_Work task A_.
Update the Indiana Dunes text starting at "Glossy buckthorn –" and ending at "trees and shrubs.", replacing "forests" with "woodlands".
_Work task B_.
Among the specific examples in the Indiana Dunes text, which plants are described as creating or establishing a monoculture?

*** Opening Text section ***

The Indiana Dunes is an area of land beside Lake Michigan, in the State of Indiana, United States. It includes Indiana Dunes National Park and Indiana Dunes State Park. This article is about non-native plant species, specifically the invasive species which have colonized that area. Invasive plants are those plants that aggressively spread throughout an area and out-compete other plant species, normally those that are native to the area.

Negative impacts
Invasive plant species in the Indiana Dunes have several negative impacts. They may:
Displace the variety of flowering plants, substituting a monoculture
Grow densely around trails, roads, and water, making travel difficult or impossible
Introduce toxins into the environment 
Have unpleasant spines or thorns
Smother ponds, killing fish

Specific examples include:
Purple loosestrife – establishes a monoculture, reducing the variety of wildlife.
Bush honeysuckles – prevents regeneration of woody plants and herbs, reducing bird habitat.
Glossy buckthorn – prevents regeneration of woody plants, slowly destroying forests.
Garlic mustard – alters the chemistry of the soil to kill other seeds, creating a monoculture.
Asian bittersweet – this vine can kill or damage trees and shrubs.
Crown vetch – alters the soil chemistry and pushes out the variety of other plants.
Japanese knotweed – tolerates floods and drought, creates a monoculture.
Spotted knapweed – releases toxins into the soil to poison its competition.
Common reed – this introduced non-native species aggressively pushes the native species and other aquatic plants out of the ecosystem.
Canada thistle – out-competes native vegetation in prairies, savannas, and dunes.

*** Closing Text section ***
*** Opening Data to examine ***

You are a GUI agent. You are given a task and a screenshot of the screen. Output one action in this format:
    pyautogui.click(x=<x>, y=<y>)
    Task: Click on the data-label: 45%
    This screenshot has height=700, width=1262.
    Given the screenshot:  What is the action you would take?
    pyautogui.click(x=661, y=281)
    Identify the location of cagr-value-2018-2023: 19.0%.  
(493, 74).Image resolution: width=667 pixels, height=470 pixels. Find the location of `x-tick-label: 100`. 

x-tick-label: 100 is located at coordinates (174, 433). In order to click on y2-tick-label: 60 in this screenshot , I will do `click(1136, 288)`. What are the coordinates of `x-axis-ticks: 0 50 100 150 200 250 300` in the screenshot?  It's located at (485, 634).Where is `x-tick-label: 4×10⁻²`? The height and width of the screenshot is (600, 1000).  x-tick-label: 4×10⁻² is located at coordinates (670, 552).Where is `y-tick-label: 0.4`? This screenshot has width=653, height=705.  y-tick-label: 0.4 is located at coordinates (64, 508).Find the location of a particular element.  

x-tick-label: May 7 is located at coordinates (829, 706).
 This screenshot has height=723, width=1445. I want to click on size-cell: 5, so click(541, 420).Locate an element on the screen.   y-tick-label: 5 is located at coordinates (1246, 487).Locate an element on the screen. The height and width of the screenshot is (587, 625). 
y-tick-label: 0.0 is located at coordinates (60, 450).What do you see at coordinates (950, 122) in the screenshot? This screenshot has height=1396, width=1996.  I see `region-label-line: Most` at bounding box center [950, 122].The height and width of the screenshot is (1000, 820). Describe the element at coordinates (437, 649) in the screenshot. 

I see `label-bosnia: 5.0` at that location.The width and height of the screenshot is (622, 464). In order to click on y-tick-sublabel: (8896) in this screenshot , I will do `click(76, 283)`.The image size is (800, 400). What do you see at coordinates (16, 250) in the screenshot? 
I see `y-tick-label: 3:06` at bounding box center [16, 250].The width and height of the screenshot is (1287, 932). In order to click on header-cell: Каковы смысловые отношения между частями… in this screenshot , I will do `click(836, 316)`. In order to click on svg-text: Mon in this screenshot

*** Closing Data to examine ***

_Written answer A_.
Glossy buckthorn – prevents regeneration of woody plants, slowly destroying woodlands.
Garlic mustard – alters the chemistry of the soil to kill other seeds, creating a monoculture.
Asian bittersweet – this vine can kill or damage trees and shrubs.

_Written answer B_.
Purple loosestrife, Garlic mustard, Japanese knotweed